Veto à distribuição gratuita de absorventes é desumano
"O Congresso Nacional pode e deve derrubar esse veto à lei, que é desumano e irracional, de uma inigualável pobreza mental". Leia o artigo de Paulo Rosenblatt
Em tempos recentes, surgiu um ponto na pauta do movimento feminista que é o fato de os tributos onerarem mais mulheres do que homens, uma desigualdade injusta. Itens de higiene pessoal femininos, por exemplo, são tratados como de luxo e sofrem alíquotas maiores do que os masculinos. Como a tributação no Brasil prefere o consumo, mulheres negras e pobres são as que mais sentem a carga tributária e as que mais perdem poder de compra por isso. O chamado "pink tax" (imposto rosa), na verdade, não é um tributo propriamente dito, mas a diferença de preços que o mercado aplica para itens iguais com base na cor. É comum que um mesmo brinquedo seja mais caro rosa do que azul.
Similar a essa pauta, o combate à "pobreza menstrual" ganhou destaque quando estudos apontaram que meninas pobres faltam demasiados dias de aulas porque não dispõem de absorventes. Mulheres pobres, em situação de rua e as encarceradas sofrem uma situação insalubre, obrigadas a usar cortes de tecidos e até pedaços de pão para conter a menstruação.

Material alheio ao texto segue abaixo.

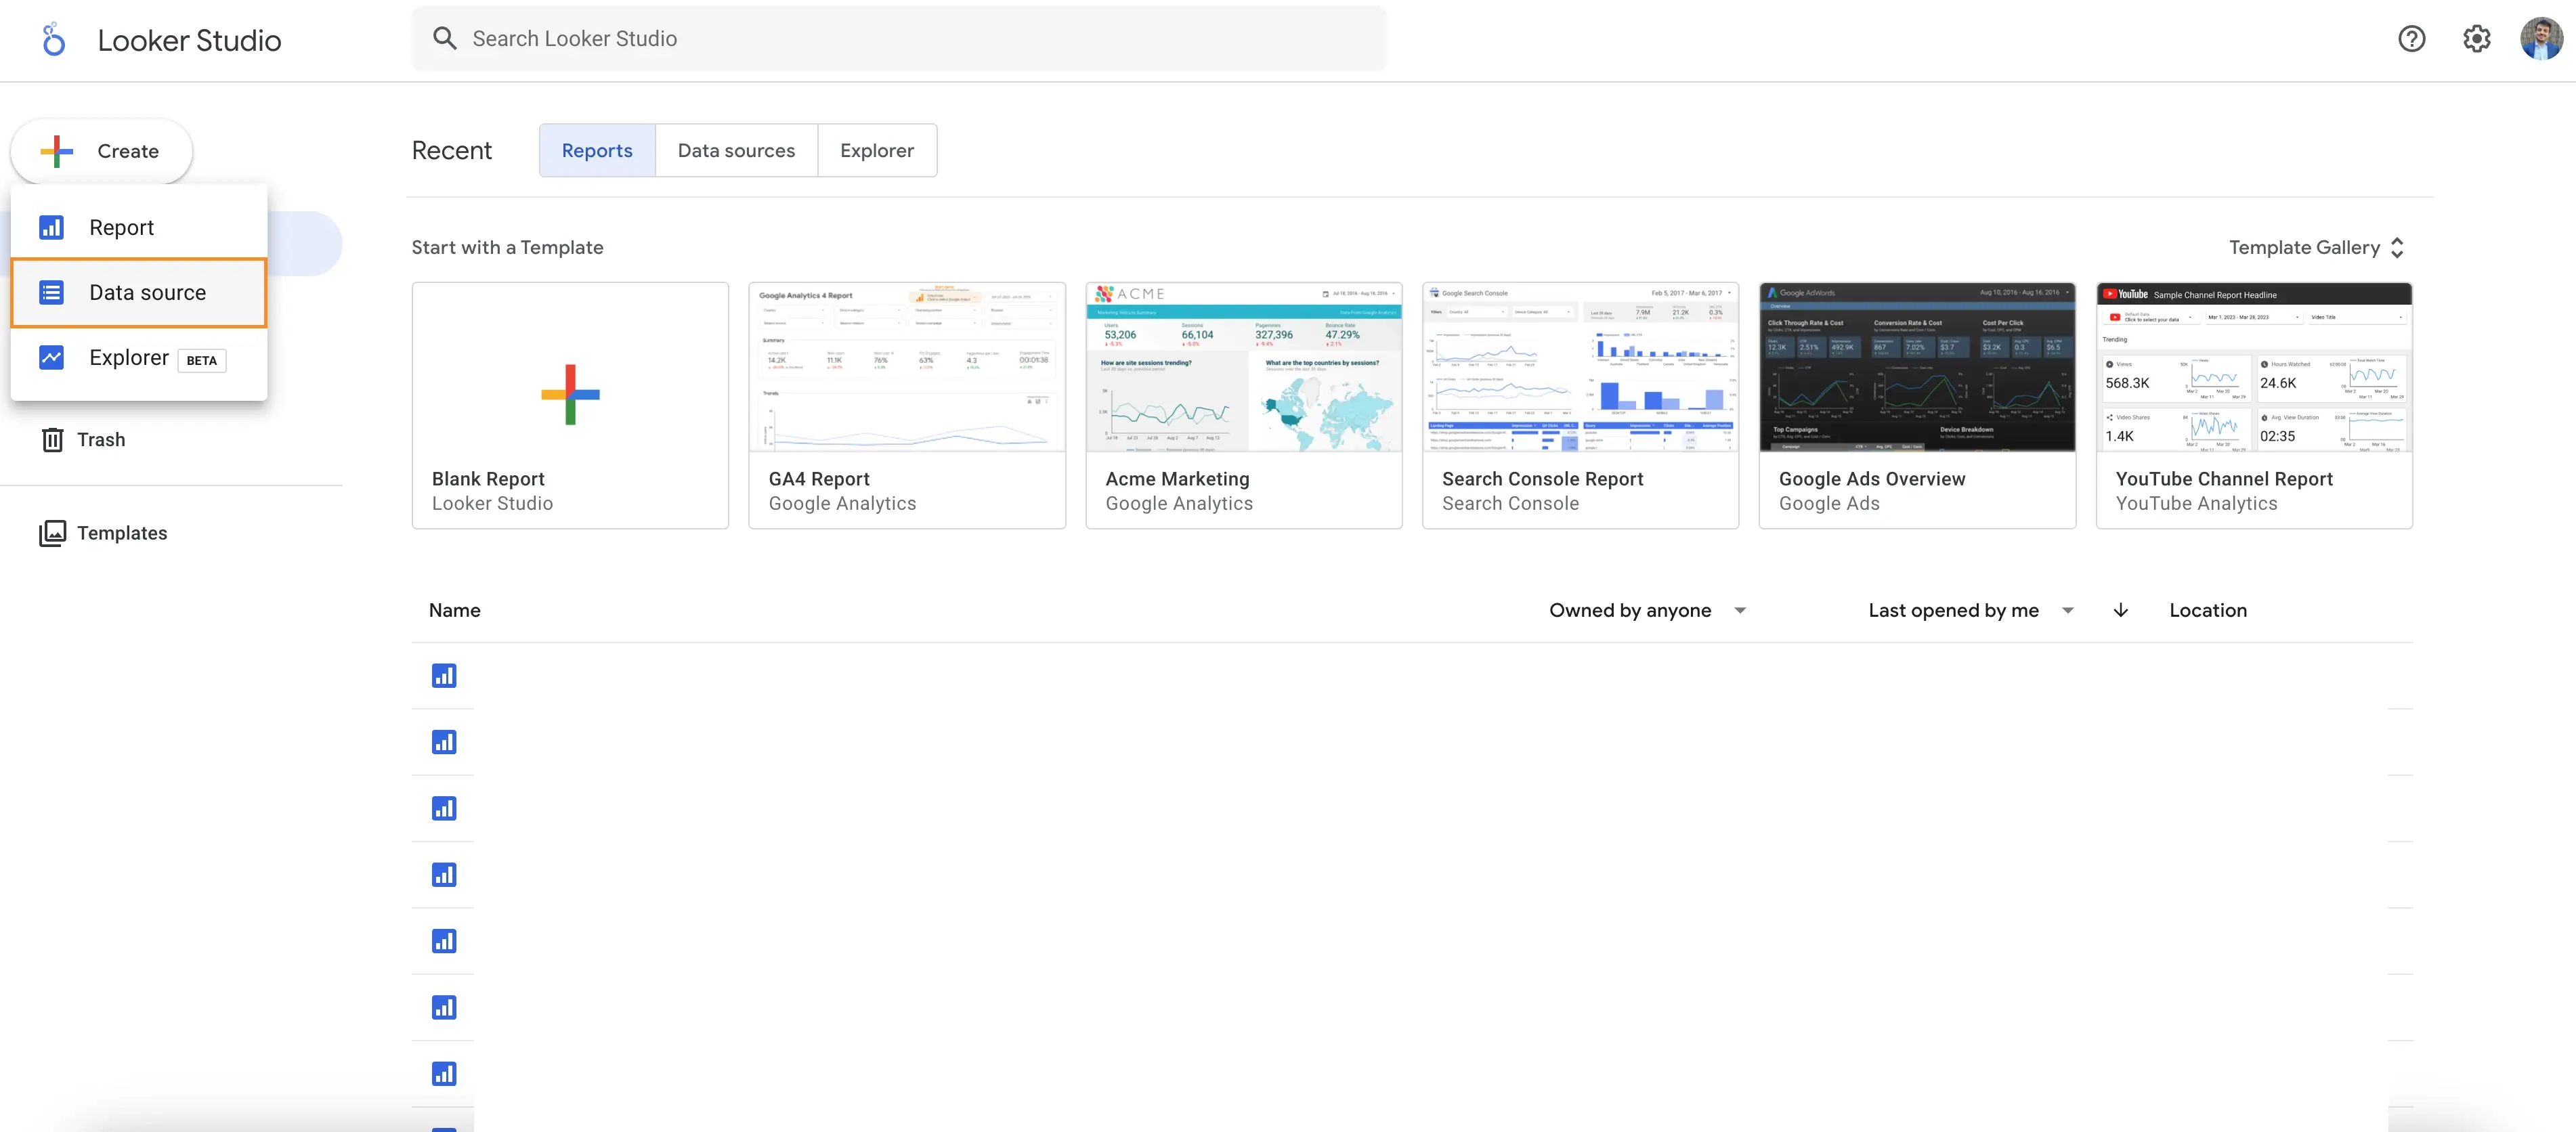Select the Explorer tab
This screenshot has height=1132, width=2576.
point(877,150)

Desse debate não só de feministas, mas de profissionais de saúde, surgiu a defesa de que a distribuição gratuita de absorventes para essas mulheres vulneráveis é uma questão de saúde pública e de dignidade feminina. O Congresso Nacional, então, aprovou um programa de proteção e promoção de saúde menstrual. Na recém-aprovada Lei 14.214/2021, contudo, o presidente da república vetou o dispositivo que previa a distribuição gratuita de absorventes, sob o obsceno argumento do impacto financeiro da ordem de milhões de reais.

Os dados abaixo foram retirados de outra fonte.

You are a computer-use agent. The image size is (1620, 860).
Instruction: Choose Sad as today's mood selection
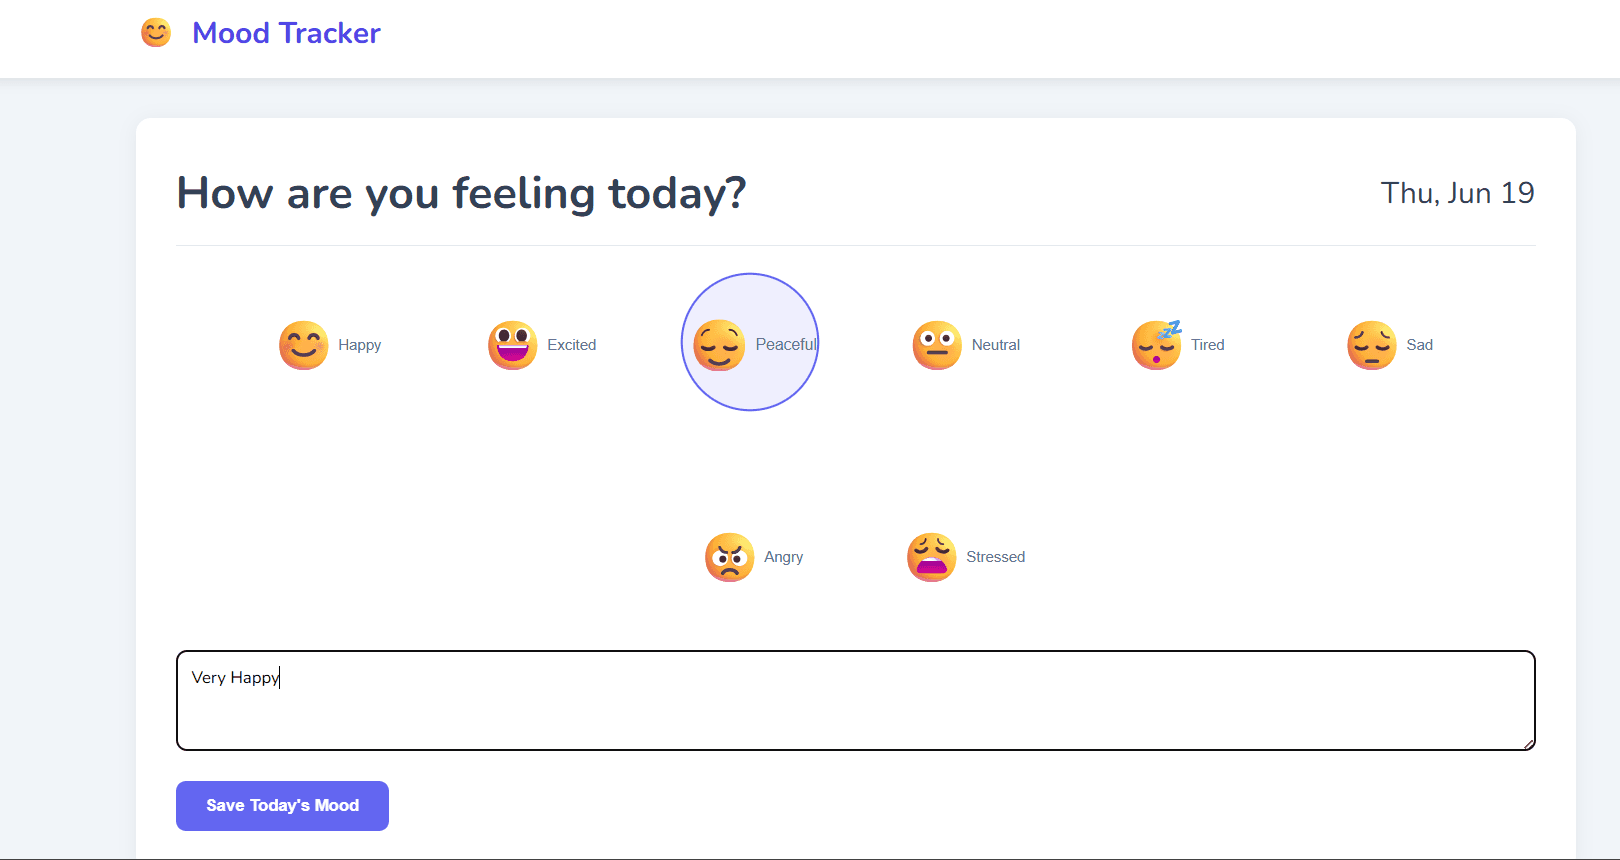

Então, o governo reduziu as alíquotas do imposto de importação sobre absorventes e fraldas infantis (de 12% para 10%), e sobre os insumos químicos principais para esses itens de higiene (de 8% e 7%), e declarou que a medida reduziria o preço desses produtos e resolveria o problema. É uma falácia que ofende a inteligência. Essa medida nem de perto substitui a distribuição gratuita de absorventes. A redução da alíquota é insignificante e não há garantia de redução do preço final ao consumidor. E, para quem passa fome, esses itens continuarão fora de acesso. Além disso, uma hipotética redução uniforme de preços se destinaria a todas as mulheres, inclusive às mais ricas e que não precisam de um benefício a ser pago pelo contribuinte.
O Congresso Nacional pode e deve derrubar esse veto à lei, que é desumano e irracional, de uma inigualável pobreza mental.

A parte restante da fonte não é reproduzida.